BibTeX entry
@PHDTHESIS{201403Ognjen_Rudovic,
AUTHOR={Ognjen Rudovic},
TITLE={Machine Learning Techniques for Automated Analysis of
Facial Expressions},
SCHOOL={Imperial College, London},
MONTH=Mar,
YEAR=2014,
URL={http://www.bmva.org/theses/2014-rudovic.pdf},
}
Abstract
Automated analysis of facial expressions paves the way for numerous next-generation computing tools including affective computing technologies (proactive and affective user interfaces), learner-adaptive tutoring systems, medical and marketing applications, etc. In this thesis, we propose machine learning algorithms that head toward solving two important but largely understudied problems in automated analysis of facial expressions from facial images: pose-invariant facial expression classification, and modelling of dynamics of facial expressions, in terms of their temporal segments and intensity. The methods that we propose for the former represent the pioneering work on pose-invariant facial expression analysis. In these methods, we use our newly introduced models for pose normalization that achieve successful decoupling of head pose and expression in the presence of large out-of-plane head rotations, followed by facial expression classification. This is in contrast to most existing works, which can deal only with small in-plane head rotations. We derive our models for pose normalization using the Gaussian Process (GP) framework for regression and manifold learning. In these, we model the structure encoded in relationships between facial expressions from different poses and also in facial shapes. This results in the models that can successfully perform pose normalization either by warping facial expressions from non-frontal poses to the frontal pose, or by aligning facial expressions from different poses on a common expression manifold. These models solve some of the most important challenges of pose-invariant facial expression classification by being able to generalize to various poses and expressions from a small amount of training data, while also being largely robust to corrupted image features and imbalanced examples of different facial expression categories. We demonstrate this on the task of pose-invariant facial expression classification of six basic emotions.

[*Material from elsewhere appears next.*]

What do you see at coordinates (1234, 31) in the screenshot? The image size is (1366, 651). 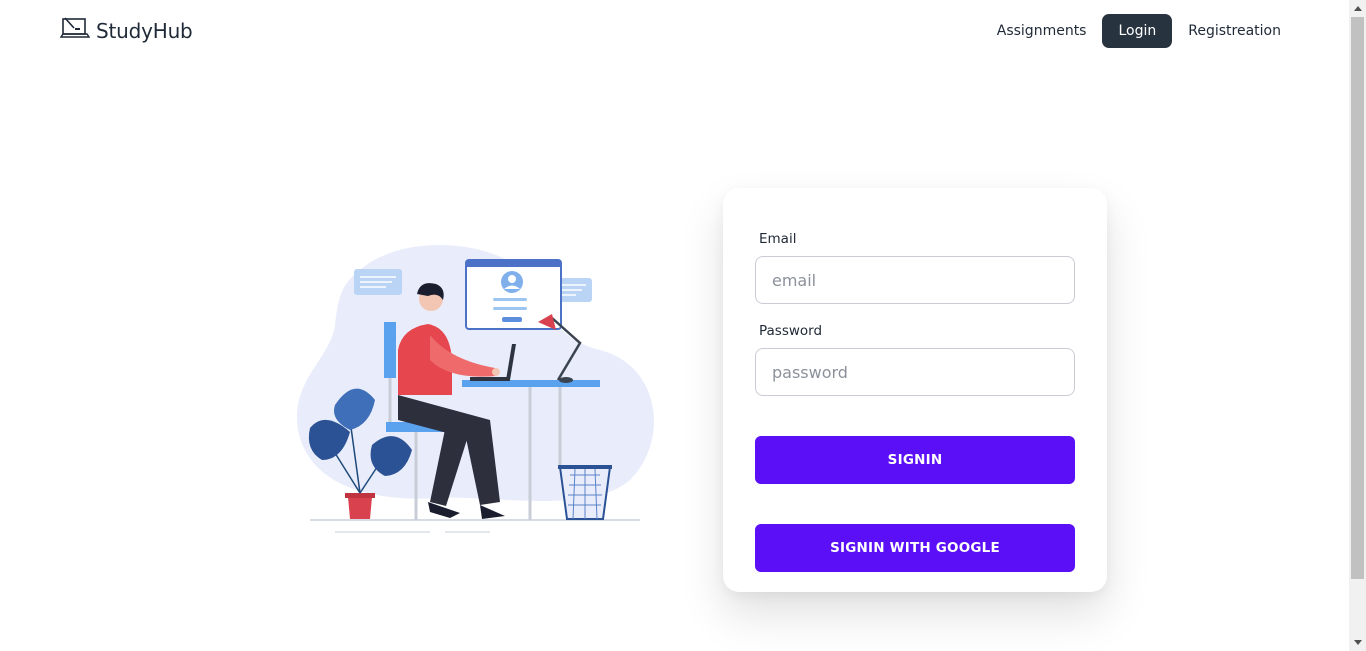 I see `nav-registration: Registreation` at bounding box center [1234, 31].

The methods that we propose for temporal segmentation and intensity estimation of facial expressions represent some of the first attempts in the field to model facial expression dynamics. In these methods, we use the Conditional Random Fields (CRF) framework to define dynamic models that encode the spatio-temporal structure of the expression data, reflected in ordinal and temporal relationships between temporal segments and intensity levels of facial expressions. We also propose several means of addressing the subject variability in the data by simultaneously exploiting various priors, and the effects of heteroscedasticity and context of target facial expressions. The resulting models are the first to address simultaneous classification and temporal segmentation of facial expressions of six basic emotions, and dynamic modelling of intensity of facial expressions of pain. Moreover, the context-sensitive model that we propose for intensity estimation of spontaneously displayed facial expressions of pain and Action Units (AUs), is the first approach in the field that performs context-sensitive modelling of facial expressions in a principled manner.